# [Reading text]
Also taken from rhetoric is the term irony, i.e. expression of one's meaning by words of opposite meaning, especially a simulated adoption of the opposite point of view for the purpose of ridicule. One of the meanings of the adjective nice is 'bad', 'unsatisfactory'; it is marked off as ironical and illustrated by the example: You've got us into a nice mess! The same may be said about the adjective pretty: A pretty mess you've made of it!
Changes depending on the social attitude to the object named, connected with social evaluation and emotional tone, are called amelioration and pejoration of meaning. Amelioration or elevation is a semantic shift undergone by words due to their referents coming up the social scale. For instance OE cwen 'a woman'> ModE queen, OE cniht 'a young servant' > ModE knight. The words steward and stewardess (the passengers' attendant on ships and airliners) have undergone a great amelioration. Steward < OE stigweard from stigo 'a sty' and weard 'a ward', dates back from the days when the chief wealth of the Saxon landowner was his pigs, of whom the stigweard had to take care. The meaning of some words has been elevated through associations with aristocratic life or town life. This is true about such adjectives as civil, chivalrous, urbane.
The reverse process is pejoration or degradation; it involves a lowering in social scale connected with the appearance of a derogatory and scornful emotive tone reflecting the disdain of the upper classes towards the lower ones. A knave < OE cnafa \\ Germ Knabe meant at first 'boy', then 'servant', and finally became a term of abuse and scorn. Another example of the same kind is blackguard. In the lord's retinue of Middle Ages served among others the guard of iron pots and other kitchen utensils black with soot. From the immoral features attributed to these servants by their masters comes the present scornful ' meaning of the word blackguard. A similar history is traced for the words boor, churl, clown, villain.
Euphemism (Gr euphemismos from eu 'well' and pheme 'speak') is the substitution of words of mild or vague connotations for expressions rough, unpleasant or for some other reasons unmentionable.
Within the diachronic approach the phenomenon has been repeatedly classed by many linguists as taboo. This standpoint is hardly acceptable for modern European languages. With primitive peoples taboo is a prohibition meant as a safeguard against supernatural forces. Names of ritual objects or animals were taboo because the name was regarded as the equivalent of what was named. S. Ullmann returns to the conception - of taboo several times illustrating it with propitiatory names given in the early periods of language development to such objects of superstitious fear as the bear (whose name originally meant 'brown') and the weasel. He treats both examples as material of comparative semantics. The taboo influence behind the circumlocutions used to name these animals becomes quite obvious when the same phenomenon is observed in similar names in various other languages. There is no necessity to cite them here as they are given in any book on general linguistics. It should be borne in mind that taboo has historical relevance. No such opposition as that between a direct and a propitiatory name for an animal, no matter how dangerous, can be found in present-day English.

# [Task set]
[a] In the passage on meaning change, rewrite everything from "The reverse process" down to "churl, clown, villain.", substituting "contemptuous" for "scornful".
[b] Extend the passage on meaning change past its final sentence.

# [Given material]
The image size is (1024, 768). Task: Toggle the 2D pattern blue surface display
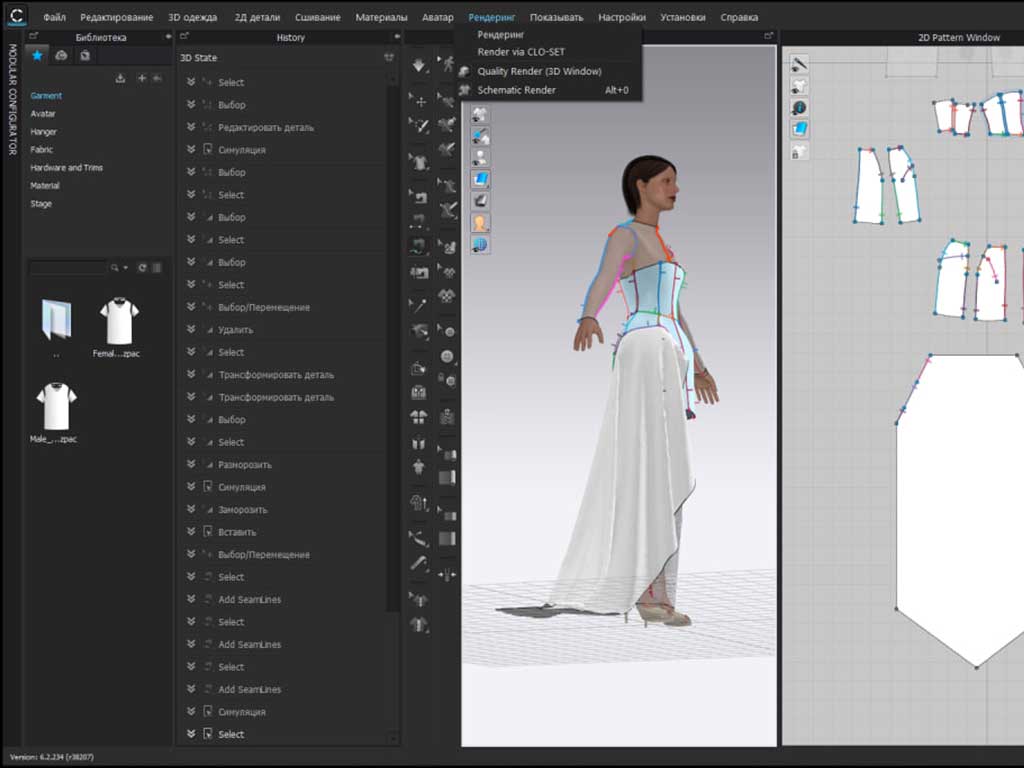pos(800,130)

# [Task-by-task results]
[a]
The reverse process is pejoration or degradation; it involves a lowering in social scale connected with the appearance of a derogatory and contemptuous emotive tone reflecting the disdain of the upper classes towards the lower ones. A knave < OE cnafa \\ Germ Knabe meant at first 'boy', then 'servant', and finally became a term of abuse and scorn. Another example of the same kind is blackguard. In the lord's retinue of Middle Ages served among others the guard of iron pots and other kitchen utensils black with soot. From the immoral features attributed to these servants by their masters comes the present contemptuous ' meaning of the word blackguard. A similar history is traced for the words boor, churl, clown, villain.

[b]
With peoples of developed culture, euphemism is intrinsically different, has nothing to do with taboo and is dictated by social usage, moral tact and etiquette. Cf. queer 'mad', deceased 'dead', perspire v 'sweat'.
From the semantical point of view euphemism is important because meanings with unpleasant connotations appear in words formerly neutral, as a result of their repeated use instead of other words that are for some reason unmentionable.
The material of this chapter shows that semantic changes are not arbitrary. They proceed in accordance with the logical and psychological laws of thought, otherwise changed words would never be understood and could not serve the purpose of communication. The various attempts at classification undertaken by traditional linguistics, although inconsistent ( and often subjective, are useful, since they permit the linguist to find his way about an immense accumulation of semantic facts. However, they say nothing or almost nothing about the causes of these changes.
CHAPTER II. CAUSES OF SEMANTIC CHANGE
In comparison with classifications of semantic change the problem of their causes appears neglected. Opinions on this point are scattered through a great number of linguistic works and have apparently never -been collected into anything complete. And yet a thorough understanding of the phenomena involved .in semantic change is impossible unless the whys and wherefores become known. This is of primary importance as it may lead eventually to a clearer, interpretation of language development. The vocabulary is the most flexible part of the language and it is precisely its semantic aspect that responds most readily to every change in the human activity in whatever sphere it may happen to take place.
The causes of semantic changes may be grouped under two main headings, linguistic and extralinguistic ones. Of these the first group has suffered much greater neglect in the past and it is not surprising therefore that far less is known of it than of the second. It deals with changes due to the constant interdependence of vocabulary units in language and speech, such as differentiation between synonyms, changes taking place in connection with ellipsis and with fixed contexts, changes resulting from ambiguity in certain contexts, and some other cases.
Semantic change due to the differentiation of synonyms is a gradual change observed in the course of language history, sometimes, but not necessarily, involving the semantic assimilation of loan words. Consider, for example, the words time and tide. They used to be synonyms. Then tide took on its more limited application to the periodically shifting waters, and time alone is used in the general sense.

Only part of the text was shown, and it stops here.